«C'est maintenant ou jamais qu'il faut tout remettre en cause. » Comme l'exprime Serge tout en se préparant pour l'apéritif, le rassemblement organisé hier par l'association Tchernoblaye aux allures de pique-nique familial et musical est bien un mouvement de protestation. Et les antinucléaires – militants ou pas – sont nombreux à avoir répondu à l'appel : 1 000 selon les organisateurs et 300 pour les gendarmes. Des personnes de toute la région sont venues poser leurs parasols et leurs glacières face à la centrale nucléaire pour commémorer les 25 ans de l'explosion de Tchernobyl et les 30 ans de l'ouverture de la centrale du Blayais (le 12 juin), le tout sur fond de catastrophe au Japon.

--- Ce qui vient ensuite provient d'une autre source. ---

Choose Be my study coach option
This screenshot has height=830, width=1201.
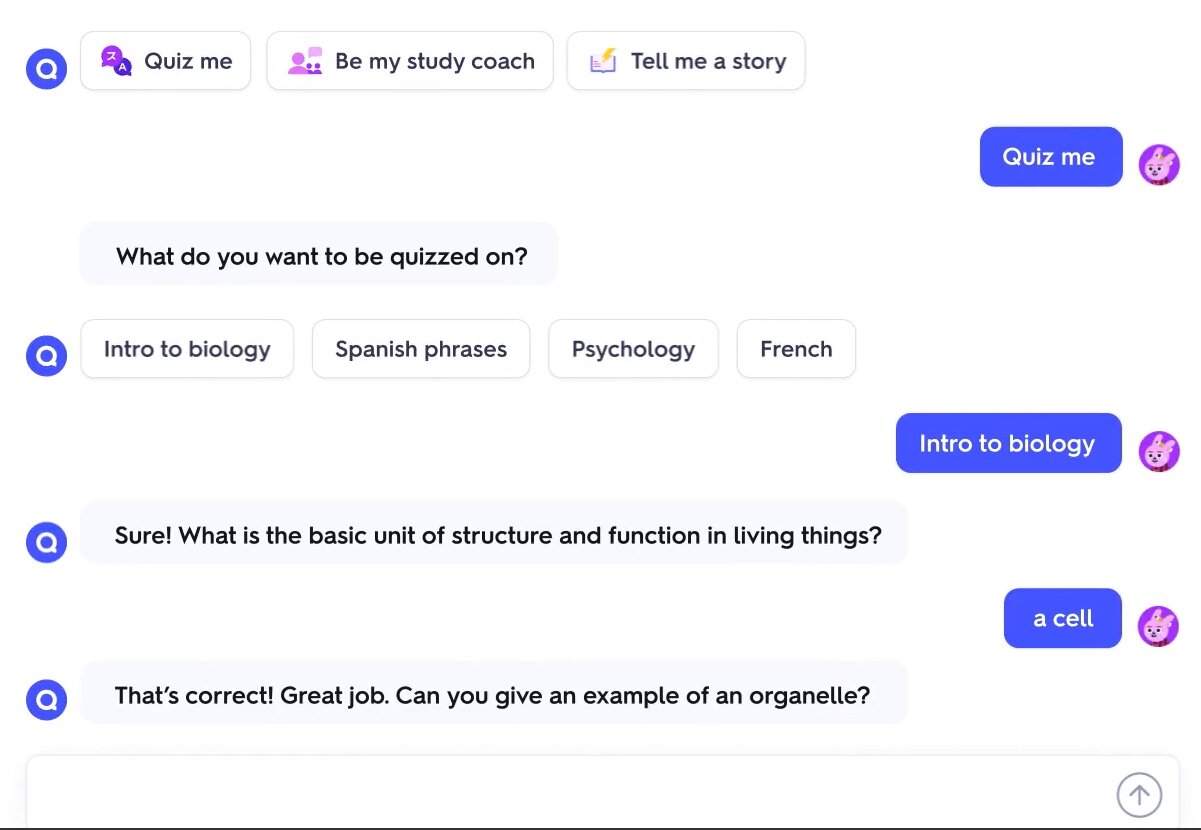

« Notre objectif est d'éviter un Fukushima en France, précise Stéphane Lhomme, président de Tchernoblaye et de l'observatoire du nucléaire, d'autant qu'ici, entre les risques d'inondation, l'âge des réacteurs et la qualité du sol, nous avons l'une des centrales les plus dangereuses de France ». L'association demande sa fermeture.

Vers la décroissance
Depuis plusieurs années, Emmanuelle et Marc, un couple de Bordelais venu manifester avec ses trois enfants, enquêtent sur les moyens de mieux consommer. Et le nucléaire, ils sont contre. « Nous ne faisons partie d'aucune association, mais on essaie de trouver un moyen d'agir pour sortir du nucléaire : on signe toutes les pétitions que l'on trouve », explique la jeune femme. Dans leur quotidien, ils ont aussi décidé d'agir : ils achètent le moins possible, optent pour le recyclage et l'achat en vide-greniers pour les jouets et vêtements. « Au début, on faisait juste attention et maintenant on devient radical », reconnaît Emmanuelle, convaincue de la nécessité de la décroissance.